### PROMPT
It is required that the lines from the top of the listing through the line with "Запрошення до партнерства" be reproduced exactly, excluding pictures.

### DATA LISTING
* * * * * * * * *

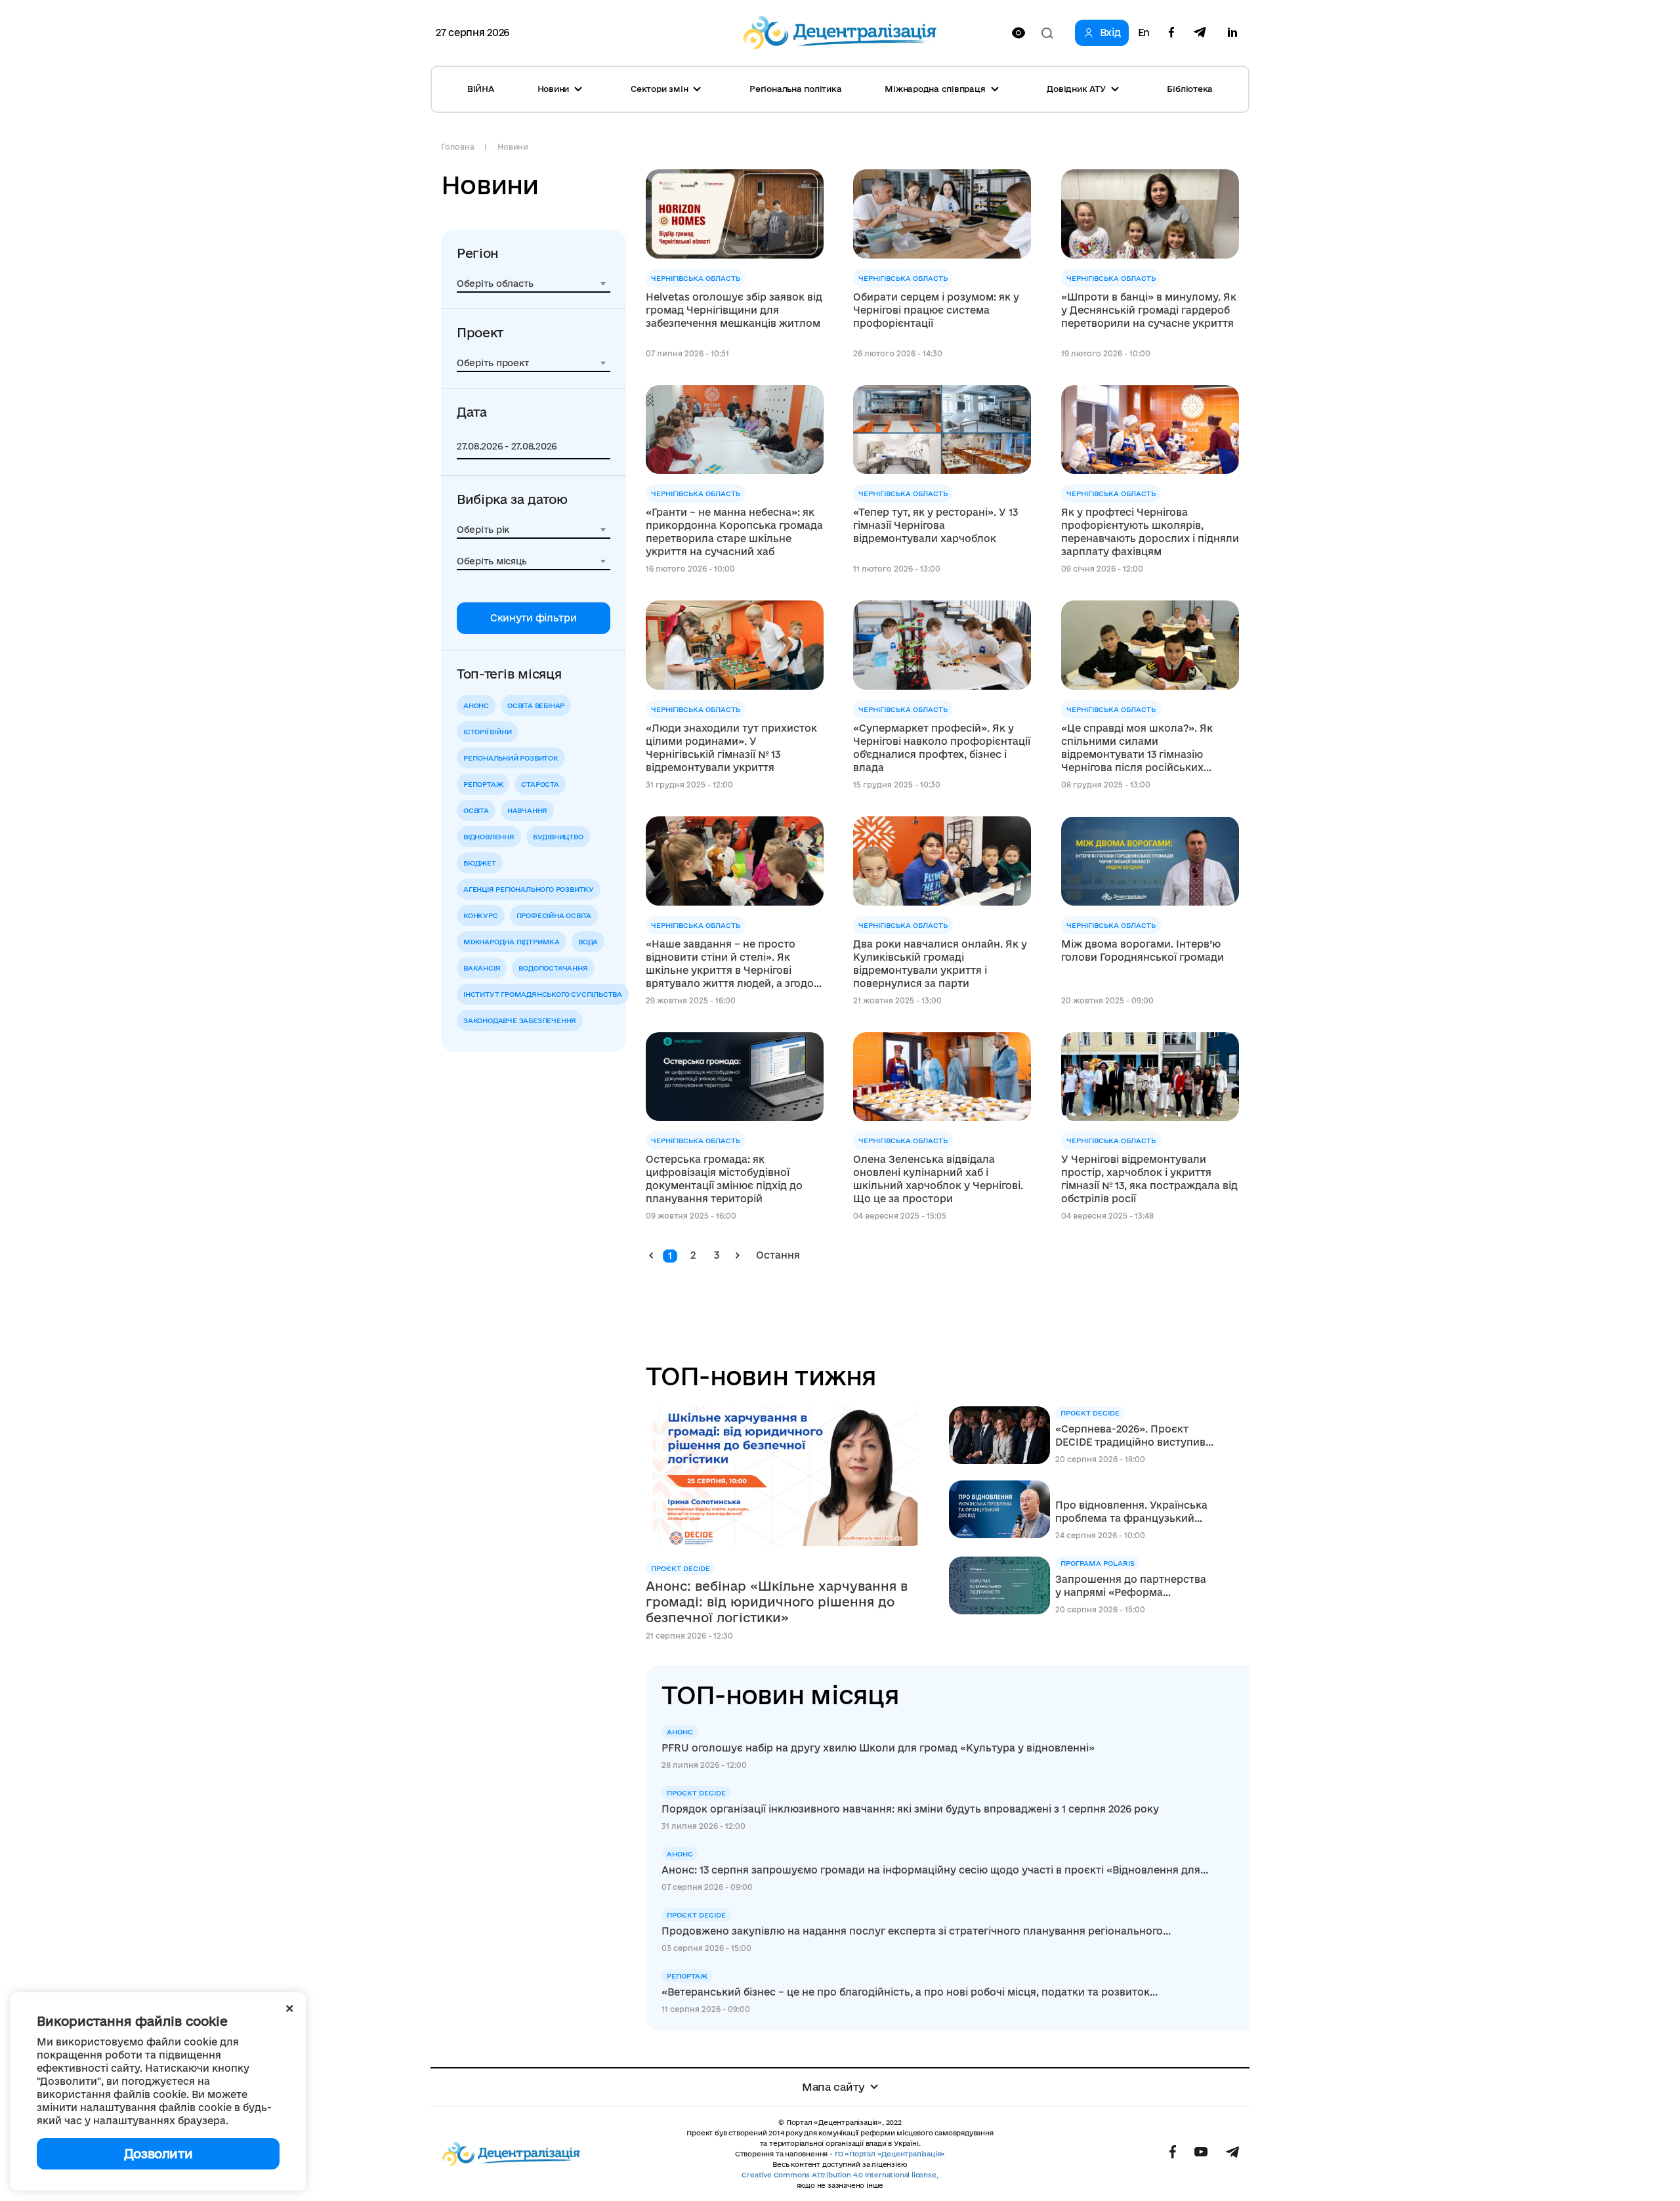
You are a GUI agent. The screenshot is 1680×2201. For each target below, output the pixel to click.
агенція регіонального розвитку (528, 889)
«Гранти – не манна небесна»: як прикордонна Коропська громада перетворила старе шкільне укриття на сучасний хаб (734, 532)
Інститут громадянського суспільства (542, 994)
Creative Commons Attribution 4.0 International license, (840, 2175)
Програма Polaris (1097, 1563)
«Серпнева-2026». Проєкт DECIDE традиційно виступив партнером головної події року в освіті (1130, 1436)
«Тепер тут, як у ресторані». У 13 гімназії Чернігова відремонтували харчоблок (935, 525)
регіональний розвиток (510, 758)
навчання (527, 810)
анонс (476, 705)
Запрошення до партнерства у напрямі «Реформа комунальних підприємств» (1130, 1586)
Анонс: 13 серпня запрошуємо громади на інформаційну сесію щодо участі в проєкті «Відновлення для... (935, 1870)
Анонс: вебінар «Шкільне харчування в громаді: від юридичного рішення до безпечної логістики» (777, 1602)
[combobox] (533, 283)
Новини (512, 146)
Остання (778, 1255)
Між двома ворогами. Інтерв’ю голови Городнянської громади (1142, 950)
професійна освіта (554, 915)
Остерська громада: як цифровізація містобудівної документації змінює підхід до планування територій (724, 1179)
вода (588, 942)
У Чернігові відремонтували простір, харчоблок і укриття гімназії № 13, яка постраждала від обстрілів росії (1149, 1179)
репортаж (483, 784)
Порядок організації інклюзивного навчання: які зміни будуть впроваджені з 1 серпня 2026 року (910, 1808)
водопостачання (552, 968)
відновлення (488, 837)
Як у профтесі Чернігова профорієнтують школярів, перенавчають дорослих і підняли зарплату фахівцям (1150, 532)
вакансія (481, 968)
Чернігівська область (695, 278)
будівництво (558, 837)
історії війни (487, 732)
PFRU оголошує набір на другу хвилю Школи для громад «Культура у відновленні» (878, 1747)
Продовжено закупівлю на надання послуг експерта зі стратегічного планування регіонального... (916, 1931)
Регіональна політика (795, 88)
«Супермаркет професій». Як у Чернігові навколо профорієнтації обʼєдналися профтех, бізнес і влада (941, 748)
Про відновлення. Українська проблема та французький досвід (1131, 1512)
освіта (476, 810)
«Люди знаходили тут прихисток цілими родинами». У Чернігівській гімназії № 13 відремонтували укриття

* * * * * * * * *

### THE ANSWER
You are a GUI agent. The screenshot is 1680×2201. For each target below, output the pixel to click.
агенція регіонального розвитку (528, 889)
«Гранти – не манна небесна»: як прикордонна Коропська громада перетворила старе шкільне укриття на сучасний хаб (734, 532)
Інститут громадянського суспільства (542, 994)
Creative Commons Attribution 4.0 International license, (840, 2175)
Програма Polaris (1097, 1563)
«Серпнева-2026». Проєкт DECIDE традиційно виступив партнером головної події року в освіті (1130, 1436)
«Тепер тут, як у ресторані». У 13 гімназії Чернігова відремонтували харчоблок (935, 525)
регіональний розвиток (510, 758)
навчання (527, 810)
анонс (476, 705)
Запрошення до партнерства у напрямі «Реформа комунальних підприємств» (1130, 1586)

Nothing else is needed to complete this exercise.